Compare this to period beginning in January 1965 and ending in December 1974. During that 10-year window, every dollar invested would’ve shrunk to $0.68 on average. So the same $833.33 a month ($100,000 in total) would’ve declined in value to only $68,000 by December 1974. That’s the lowest point in the data.
But the outliers aren’t what’s important. What matters is how few periods there are where you lose purchasing power over a 10-year period.

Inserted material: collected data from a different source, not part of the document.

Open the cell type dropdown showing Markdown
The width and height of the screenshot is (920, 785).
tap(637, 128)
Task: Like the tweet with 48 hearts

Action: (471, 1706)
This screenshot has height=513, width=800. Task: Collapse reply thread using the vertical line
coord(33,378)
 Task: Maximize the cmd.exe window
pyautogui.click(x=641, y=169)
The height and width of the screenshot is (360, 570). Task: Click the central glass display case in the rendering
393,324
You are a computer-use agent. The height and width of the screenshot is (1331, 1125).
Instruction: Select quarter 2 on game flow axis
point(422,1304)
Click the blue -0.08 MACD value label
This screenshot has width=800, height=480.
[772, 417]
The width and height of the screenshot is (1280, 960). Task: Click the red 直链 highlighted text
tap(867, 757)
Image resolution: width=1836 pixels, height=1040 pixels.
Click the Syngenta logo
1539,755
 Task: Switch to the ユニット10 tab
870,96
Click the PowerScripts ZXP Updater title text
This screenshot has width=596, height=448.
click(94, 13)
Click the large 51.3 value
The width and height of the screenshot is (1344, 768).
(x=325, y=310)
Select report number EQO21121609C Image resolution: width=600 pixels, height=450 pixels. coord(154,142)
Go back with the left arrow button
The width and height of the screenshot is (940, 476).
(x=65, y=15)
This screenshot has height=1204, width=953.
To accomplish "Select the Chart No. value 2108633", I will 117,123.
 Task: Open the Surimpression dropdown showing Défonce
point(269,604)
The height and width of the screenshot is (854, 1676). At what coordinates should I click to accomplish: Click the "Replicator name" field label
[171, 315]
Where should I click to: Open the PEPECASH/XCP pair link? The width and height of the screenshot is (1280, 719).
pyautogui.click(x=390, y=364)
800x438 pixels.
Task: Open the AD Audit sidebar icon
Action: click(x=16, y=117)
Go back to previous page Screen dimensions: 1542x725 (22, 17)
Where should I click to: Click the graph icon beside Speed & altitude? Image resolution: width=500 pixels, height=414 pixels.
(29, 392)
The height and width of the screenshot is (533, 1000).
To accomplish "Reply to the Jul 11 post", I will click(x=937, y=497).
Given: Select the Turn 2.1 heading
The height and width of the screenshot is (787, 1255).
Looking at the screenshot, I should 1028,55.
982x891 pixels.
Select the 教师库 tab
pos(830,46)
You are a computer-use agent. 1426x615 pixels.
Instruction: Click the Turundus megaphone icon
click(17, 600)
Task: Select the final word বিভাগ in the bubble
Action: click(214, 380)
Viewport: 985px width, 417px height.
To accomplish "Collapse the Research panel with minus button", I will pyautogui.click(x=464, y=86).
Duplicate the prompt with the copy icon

Even during the DotCom bubble, there was only a 13-month period (from October 1998 to November 1999) where anyone who started buying would’ve underperformed inflation.
In other words, if you invested the same amount of money each month into an 80/20 U.S. stock/bond portfolio from January 2000 to December 2009, you would’ve slightly outperformed CPI.
I know this isn’t a great return, but considering that this is one of the worst 10-year periods in U.S. stock market history, you can see how remarkable this is. And if you extend your simulation (to a 20-year buying window), then the probability of you losing money in real terms during any period is even lower:
The craziest part about this plot is the 20-year period ending around 2000. Every dollar invested into an 80/20 portfolio from the early 1980s until the late 1990s would’ve grown to $4 in real terms (on average)! I doubt we ever see another 20-year period like it again.
Either way, lost decades are far less painful when you buy over time. And, since this is how most people tend to invest, even the worst decades rarely feel lost. This suggests that many of the fears we have about such periods tend to be exaggerated.
Of course, it’s easy to say this in hindsight. Buying over time works with U.S. stocks because U.S. equities and the U.S. economy have always recovered. If either of these truths fail to materialize in the future, then my historical analysis will no longer hold.
Thankfully, I’m not worried about such an event occurring. Betting against America hasn’t worked yet—and I wouldn’t start now.
Happy investing and thank you for reading!